The world’s largest cloud providers are expected to spend nearly $800 billion on AI infrastructure this year, yet one key supplier of energy-efficient power chips has seen its stock get cut in half over the past month. Navitas Semiconductor, a developer of gallium nitride (GaN) and silicon carbide (SiC) power semiconductors, has watched its shares tumble from a May high of €29.20 to as low as €12.80 on Tuesday before closing at €13.50. That leaves the stock down roughly 54% to 56% from its peak — a rout that has erased the bulk of its earlier 2026 rally.
The selling has been relentless: the stock lost 36.9% over the past 30 days and 14% in the last week alone. With an annualized 30-day volatility of 119.6%, Navitas trades more like a binary bet on the future of power efficiency than an established semiconductor name. Its market capitalization stands at €3.09 billion, and the shares are now 27.3% below their 50-day moving average of €18.57. The 14-day relative strength index of 36.3 suggests the stock is approaching oversold territory, but so far that signal has failed to attract buyers.
The catalyst for the sell-off stems from a June agreement that allows Navitas to issue up to $500 million in new shares through banks including Morgan Stanley. The company itself warned that the move would immediately dilute existing shareholders. The mere prospect of further equity sales has crimped sentiment, especially in a stock that already trades with a price-to-sales multiple that commands a premium for future growth. Adding to the unease, board chairman Ranbir Singh abruptly resigned in early June, compounding the sense of management instability.
Should investors sell immediately? Or is it worth buying Navitas Semiconductor Corporation?

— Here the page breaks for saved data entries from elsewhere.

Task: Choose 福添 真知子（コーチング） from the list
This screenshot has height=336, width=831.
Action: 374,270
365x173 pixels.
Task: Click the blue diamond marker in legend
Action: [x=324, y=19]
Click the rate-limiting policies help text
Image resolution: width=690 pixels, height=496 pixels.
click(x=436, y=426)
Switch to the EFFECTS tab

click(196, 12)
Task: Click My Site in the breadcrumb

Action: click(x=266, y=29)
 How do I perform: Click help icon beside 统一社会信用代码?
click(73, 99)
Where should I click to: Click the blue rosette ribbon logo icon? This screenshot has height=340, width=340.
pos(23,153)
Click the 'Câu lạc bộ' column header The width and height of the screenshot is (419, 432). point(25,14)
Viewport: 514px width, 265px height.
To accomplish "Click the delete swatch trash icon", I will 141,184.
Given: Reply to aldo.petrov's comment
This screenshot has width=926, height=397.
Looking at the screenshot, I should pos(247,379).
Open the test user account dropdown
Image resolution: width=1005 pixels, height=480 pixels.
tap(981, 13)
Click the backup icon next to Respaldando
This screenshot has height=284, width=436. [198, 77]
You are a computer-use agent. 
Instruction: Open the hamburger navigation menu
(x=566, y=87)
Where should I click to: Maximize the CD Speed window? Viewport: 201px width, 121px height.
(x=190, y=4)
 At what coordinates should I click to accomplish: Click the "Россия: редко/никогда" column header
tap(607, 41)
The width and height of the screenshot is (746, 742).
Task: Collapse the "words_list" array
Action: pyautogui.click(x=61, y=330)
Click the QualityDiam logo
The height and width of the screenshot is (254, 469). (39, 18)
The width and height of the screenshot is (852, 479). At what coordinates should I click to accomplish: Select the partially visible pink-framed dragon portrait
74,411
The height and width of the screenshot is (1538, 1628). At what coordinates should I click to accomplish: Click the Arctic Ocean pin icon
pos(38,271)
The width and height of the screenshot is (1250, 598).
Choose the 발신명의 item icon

Behind the volatility lies a fundamental tension between Navitas’s long-term technological promise and the market’s demand for proof. The industry is pivoting from traditional silicon to wide-bandgap materials like GaN and SiC, which offer superior efficiency for AI data centers and electric vehicles. Navitas is positioning itself as a leader, partnering with NVIDIA MGX and recently introducing new isolated through-hole packages for SiC MOSFETs. Analysts project the GaN power semiconductor market will grow from $2 billion in 2024 to $9.5 billion by 2035. Yet JPMorgan recently warned that the chip sector’s outperformance since late 2025 may have peaked, as large tech firms increasingly develop their own chip solutions. Navitas, while focused on a niche that should benefit from AI’s power demands, is being priced with a hefty execution risk.
That skepticism is reflected in analyst price targets. The consensus target for Navitas stands at €12.67 — a level 6.1% below the current share price. It is unusual for analyst targets to sit below the market price, and it signals that institutional investors see limited upside until the company delivers tangible margin expansion. For now, the stock is caught between its technological lead in GaN and a market that wants to see those advantages turn into sustainable profitability.
The next major inflection point comes at the end of July. Navitas will report second-quarter earnings on July 27, 2026, with CEO Chris Allexandre and CFO Tonya Stevens leading the call. The company generated $8.6 million in Q1 revenue, beating its own forecast, and has guided for around $10 million in Q2. But investors will be watching the AI segment closely: only hard revenue growth in that area can justify the stock’s risk premium and offset the dilution overhang. Until those numbers arrive, Navitas remains a high-volatility bet on the energy efficiency of AI infrastructure — a story the market clearly wants to believe, but only on stronger evidence.